Garbled account of a clinic shut-down used to discredit a cautious rival
I never cease to be amazed how adult people who are supposed to possess a great deal of knowledge based upon years of academic study, can lack basic common sense.
A child 0-12 years of age cannot tell you they are transgender. That same child may also tell you they are a puppy, a pig or a superhero because they possess great imagination. Imagination should be encouraged but it should not replace reality. Children today are confronted with so much that is not appropriate for a child. Why are we as a society in such a hurry to make children grow up. Have the adults become so selfish that we are pushing our kids to grow up so we can have our freedom back?
I am 60 this year, I had my last child at 41. She has just graduated high school. Like so many kids today she feels pressured to decide her life. Her career path, her sexuality and of course her gender. My husband and I have never pushed any of this. And yet she feels the pressure. It societal. It needs to stop.
A child under 12 cannot tell you his gender and a child under 25 cannot tell you his gender. The current model is affirmative care. My child has ADHD, stimulants help her to function better but if she came to me asking for cocaine, I would t give it to her because as an adult I know it’s bad for her and the effects will be fleeting but addictive. In the short term she might be productive but in the long term she will be an addict.
We are allowing children to tell the adults with all the education and degrees that they know what will be best for them in 5, 7, 10+ years. I feel very confident in saying a 15 year old girl who has never had a boyfriend or girlfriend cannot know if she wants kids. I feel just as sure saying that a boy of the same age cannot tell you he understands the full ramifications of removing his testicles, let alone stripping his penis down and inverting it into a neovagina.

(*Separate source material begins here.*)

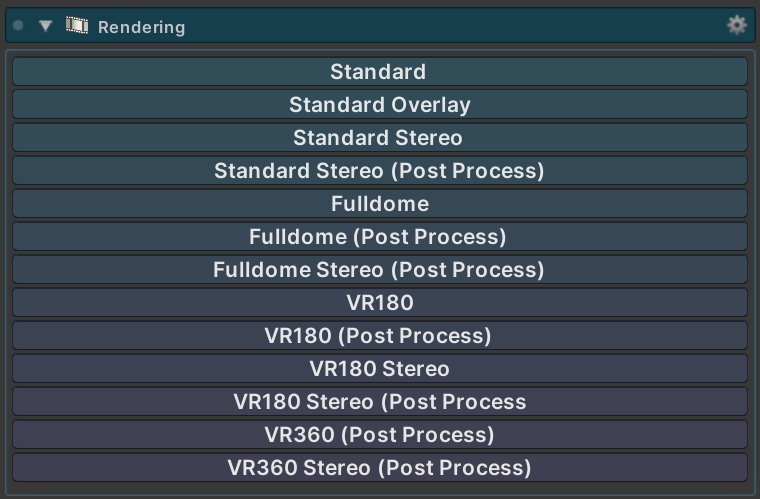The image size is (760, 499).
Task: Click empty space in Rendering header bar
Action: tap(456, 25)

Children have parents because they need adults to be responsible for them until they have fully functioning brains around age 25. In our world today, with all the co-morbidities these kids have, Covid, etc I say say even longer than that.
Ken Zucker saw this and handled it appropriately with watchful waiting. Talking to these kids and finding out what was really going on. Transition may be appropriate for some but for sure not the entire population which currently identifies as trans.
Step up and be the adults, stop childhood transition. If your kid decides to do this as an adult, love them and be there but you had kids because you wanted to parent now do it.
I have recently read an interesting paper in the Archives of Sexual Behaviour, 2021 50(8) 3353-3369 (of which Dr Kenneth Zucker is editor), titled:
“Individuals Treated for Gender Dysphoria with Medical and/or Surgical Transition Who Subsequently Detransitioned: A Survey of 100 Detransitioners.”
I have attempted to summarise the key points in the paper. It certainly makes one question the oft-quoted very low rate of ‘detransition’
The study explored the experiences of individuals who underwent Gender Transition for gender dysphoria and subsequently detransitioned. The study confirms that the prevalence of detransition is unknown. Only 24% of detransitioners informed the clinicians/clinics that facilitated their transitions. Thus quoted rates of detransition are likely underestimated.
Individuals who detransition did so for varied and complex reasons. Most identified as transgender or nonbinary at the start of their transition rejected their natal sex, their bodies ‘felt wrong the way they were’, and they believed that transition was the only option to relieve their distress. Some were helped by transition and only detransitioned because they were pressured to do so by people in their lives, society, or because they had medical complications. Some were harmed by transition and detransitioned because they concluded that their gender dysphoria was caused by trauma, a mental health condition, internalized homophobia, or misogyny—conditions that are not likely to be resolved with transition.
The findings highlight the complexity of gender dysphoria and suggest that in some cases failure to explore co-morbidities and the context in which the gender dysphoria emerged can lead to misdiagnosis, missed diagnoses, and inappropriate gender transition.
Another terrific piece, Bernard.
The longstanding and ongoing propaganda campaign designed to destroy the reputation of Dr Zucker and of any conservative, careful, mental health-oriented approach to gender dysphoria is a tragedy and a disgrace. In order to argue that there is no alternative to “gender-affirming care”, trans activists and their powerful allies, including the medical and pharmaceutical industries and their compliant friends in the mass media, have made this literally true—by intimidating health professionals into bowing down or bowing out.
The panoply of side effects and complications of medicalised gender treatments (including surgical interventions which remove healthy tissue and seek to attach or create makeshift opposite sex genitals) are dismissed as a “routine” feature of all medical treatment. However, it’s wrong to characterise the ill effects as mere side effects rather than intended effects. Suppressing puberty, androgenising a female through testosterone and likewise feminising a male through oestrogen are all equivalent to the deliberate creation of a disease state.
This is the only area of medicine which can be said to knowingly create disease and disability in a healthy individual. It does this on the basis of mere feelings expressed by the patient “backed up” by a threadbare theory which postulates that trans-identification is a kind of intersex condition that affects the brain, not the genitals. (This despite the fact that in the history of medical science there is NO intersex condition that does not affect the genitals.)